Consider the block with blockIdx().x == 1 and blockIdx().y == 32. Then you would have 1 <= I <= 32 and 992 <= J <= 1024. Therefore, you need 64 values from space to be able to compute the 1024 values of out. mykernel2 only loads 32 ([992:1024])

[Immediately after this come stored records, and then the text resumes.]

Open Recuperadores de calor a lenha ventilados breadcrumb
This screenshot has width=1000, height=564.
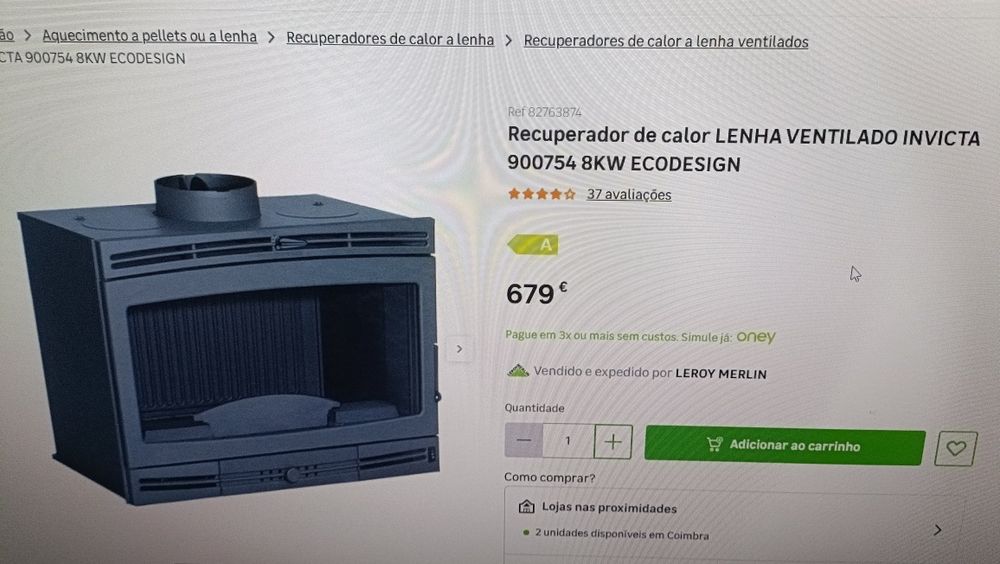click(666, 41)
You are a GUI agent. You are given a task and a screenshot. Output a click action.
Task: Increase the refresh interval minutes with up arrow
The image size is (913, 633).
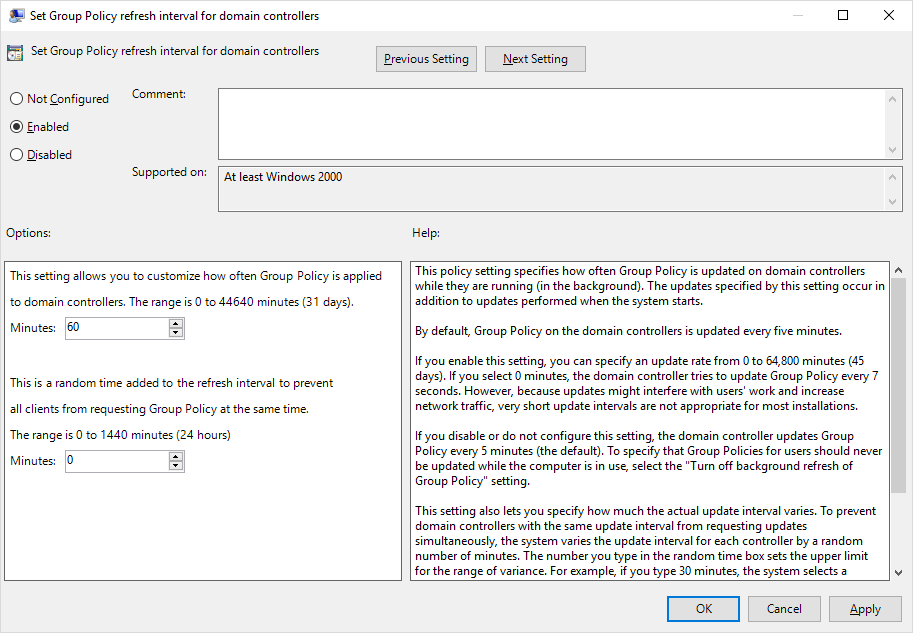(176, 323)
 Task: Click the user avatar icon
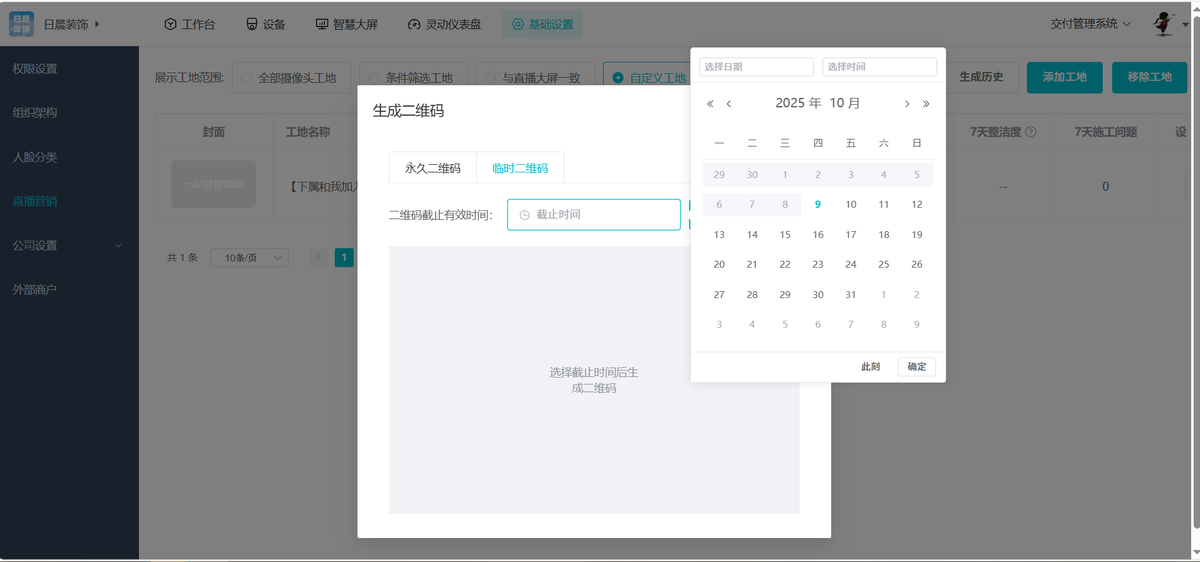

You could adjust mykernel2! to load all 64 required values
function mykernel2_fixed!(out,space)
ig = blockIdx().x
jg = blockIdx().y
i = threadIdx().x
j = threadIdx().y
I = (ig-1)*blockDim().x + i
J = (jg-1)*blockDim().y + j
S = CUDA.@cuStaticSharedMem(Float32,(2,32))
if i == 1
S[1, j] = space[(ig-1)*blockDim().x + j] # all possible I
elseif i == 2
S[2, j] = space[J] # all possible J
end
CUDA.sync_threads()
out[I,J] = f(S[1, i],-S[2, j])
return nothing
end
julia> apply_kernel!(mykernel2_fixed!, out2, space); out2 ≈ out3
true
But due to caching (helping mykernel!) this ends up being slower than mykernel!
julia> @btime apply_kernel!($mykernel!, $out1, $space);
31.500 μs (16 allocations: 448 bytes)
julia> @btime apply_kernel!($mykernel2_fixed!, $out1, $space);
40.100 μs (16 allocations: 448 bytes)